Lucía no volvió a escribirle.

Al anochecer del 11 de junio, Elena fue a Los Abedules y colocó, junto a la vieja placa de latón, una nueva: «Entrada solo con autorización de la propietaria». Sin adornos, sin largas explicaciones. Lo justo para que la siguiente persona con una llave que no era suya no fingiera no haber entendido.

La casa estaba limpia y vacía de cosas ajenas. En el cobertizo no quedaban cajas de Marcos. En las habitaciones no había bolsas de Lucía. Junto a la verja no esperaba ninguna furgoneta. Rafael dejó de escribirle en tono de orden y Natalia Gil ya no llamó para hablarle de obligaciones familiares.
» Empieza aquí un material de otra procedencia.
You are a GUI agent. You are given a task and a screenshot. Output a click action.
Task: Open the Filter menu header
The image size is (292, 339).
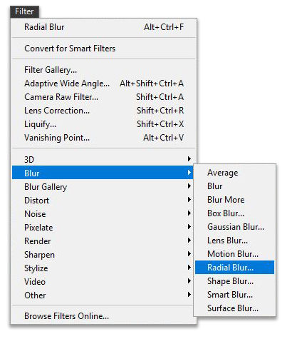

Elena recorrió el terreno, ajustó el cerrojo y comprobó la puerta. Luego se sentó en el escalón de la veranda y abrió la lista de tareas pendientes: el sendero de la entrada, la lila junto a la valla, una balda en la despensa. Quehaceres corrientes de una dueña. Esos mismos que nadie veía hasta que, de pronto, decidía que la casa era “de todos”.

El teléfono se iluminó un instante. Rebeca le escribió que Lucía había alquilado una casita en el distrito vecino. Pagando. Sin veranda, sin jardín, sin una propietaria ajena a la que intentar doblegar.

Elena leyó el mensaje y guardó el móvil. No sintió alegría. Solo una conclusión sencilla y clara: por fin habían organizado su vida sin cargarla a su cuenta.

Cerró la verja, volvió a comprobar el cerrojo y entró en la casa. Al otro lado de la puerta quedaron las llaves ajenas, los planes ajenos y aquella vieja costumbre de decidir por ella.